The prefix information option, which is ICMPv6 Option 6, is described in Section 4.6.2 of RFC 4861. The first relevant field is the prefix length field, which specifies a value of 64. This is expected, as we are using the FDE4:8DBA:82E1:1::/64 subnet. Next, we have the on-link flag, which indicates that this prefix is located on the local layer 2 domain. The autonomous address-configuration flag indicates that this prefix can be used in the stateless autoconfiguration process, and our host is free to assign itself an address via the means that we have discussed so far.
The next two values before our prefix are the valid and preferred lifetimes. The valid lifetime specifies the length of time that the prefix can be used for on-link determination. In other words, this value specifies the number of seconds that the host can use this prefix when determining if other hosts are on the same layer 2 domain. The preferred lifetime is the number of seconds that the host’s generated autoconf address for this prefix can be considered a preferred address. The expiration of a preferred autoconfigured address is discussed in Section 5.5.4 of RFC 4862.
Finally, the actual prefix of FDE4:8DBA:82E1:1:: is given. Our host can now use this prefix to generated a tentative address and perform the DAD process. Once the host is sure that no other host is using the address, it will have a preferred address for the specified prefix. The router advertisement contains two Prefix Information options: one for the FDE4:8DBA:82E1:1::/64 prefix and one for the FDE4:8DBA:82E1:2::/64 prefix. For the sake of brevity, we won’t be examining the second option, since it is largely the same as the first.
Our CentOS host must register to the solicited-node multicast address and perform the DAD process for each address that it creates via the stateless autoconfiguration process. Above, we can see this process after the router advertisement is received by the host. Since we’ve already covered this process (and these packets) in thorough detail, we won’t go over it again.
Now that the stateless autoconfiguration process is complete, we see that our CentOS host has the three addresses that we expect:
- An address on the FDE4:8DBA:82E1:2::/64 subnet
- An address on the FDE4:8DBA:82E1:1::/64 subnet
- A link-local address with the FE80::/10 prefix
Notice that each address ends in the EUI-64 identifier for the host’s MAC address: a00:27FF:FE4D:CD1A. Earlier, we mentioned privacy extensions designed to randomize the interface identifier in an IPv6 address.
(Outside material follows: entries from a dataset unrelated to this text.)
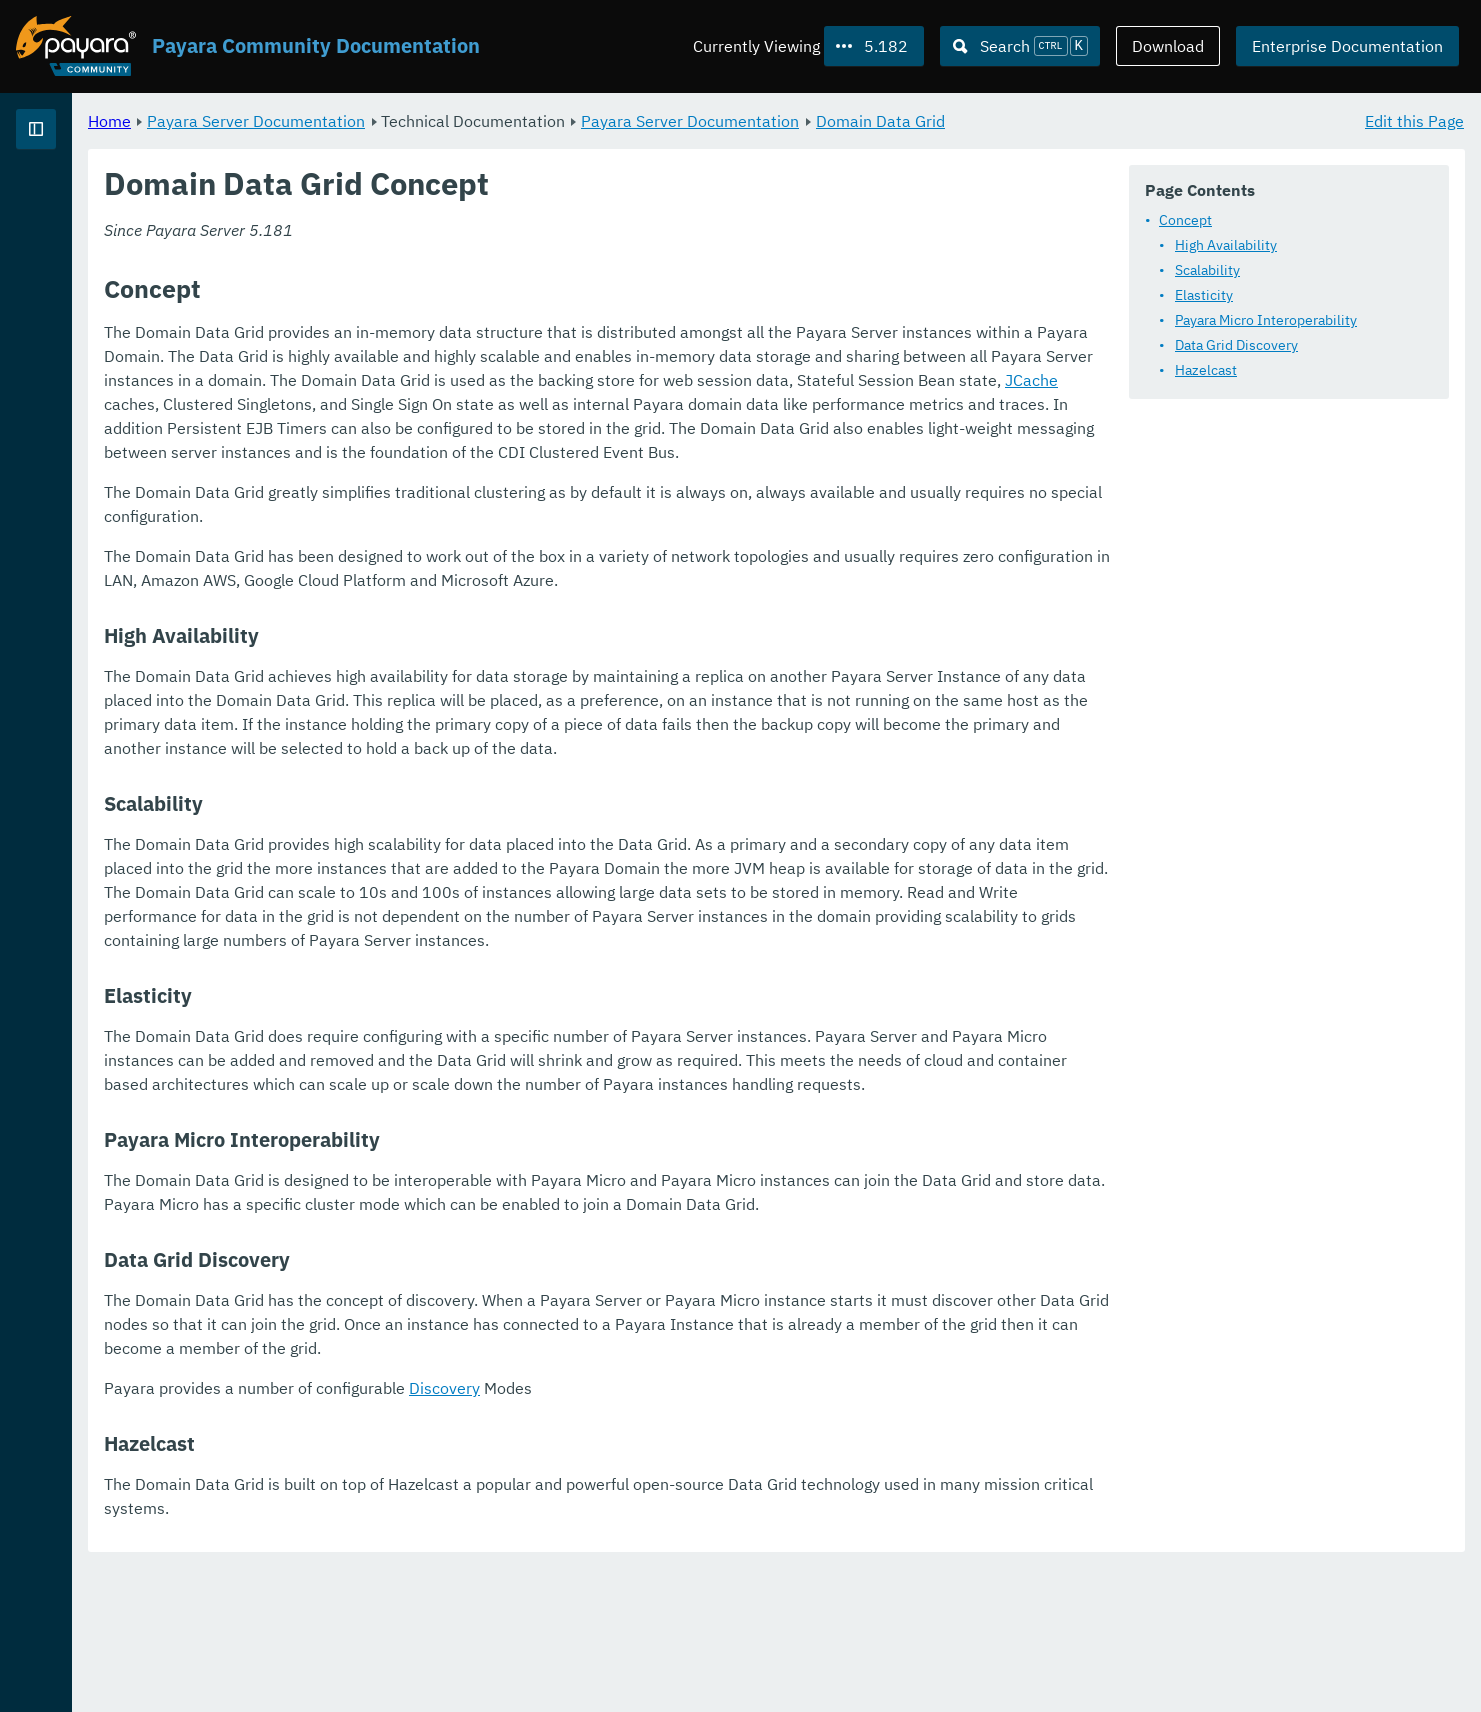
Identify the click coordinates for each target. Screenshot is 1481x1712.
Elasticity (1204, 295)
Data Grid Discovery (1236, 345)
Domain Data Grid (1129, 120)
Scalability (1207, 270)
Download (1168, 46)
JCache (1083, 404)
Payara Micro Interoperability (1266, 320)
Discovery (693, 1532)
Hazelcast (1206, 370)
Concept (1185, 220)
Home (358, 120)
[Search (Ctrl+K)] (1020, 46)
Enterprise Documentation (1347, 46)
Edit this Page (1414, 120)
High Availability (1226, 245)
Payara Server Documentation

This functionality is disabled by default on our CentOS host, according Red Hat documentation about the IPV6_PRIVACY interface configuration option.
The IPv6 stateless address autoconfiguration process enables a host to assign itself an IPv6 address with minimal configuration on the host and infrastructure devices. This process results in complete address configuration, including the configuration of link-local and global addresses with duplicate address detection to ensure that no IP address conflicts occur on the local network. This process involves a well defined series of packets that enable the rapid use of IPv6 on a network segment.
While troubleshooting autoconfiguration issues in packet detail will (hopefully) be a rare administrative task, a packet-level understanding of this process can help us understand and appreciate some of the goals of IPv6. While autoconfiguration can be a useful tool for fast network deployment, many administrators choose to disable it due to security concerns. However, a through understanding of this process can provide a useful foundation for understanding the other IPv6 protocols and algorithms that enable an IPv6 network deployment.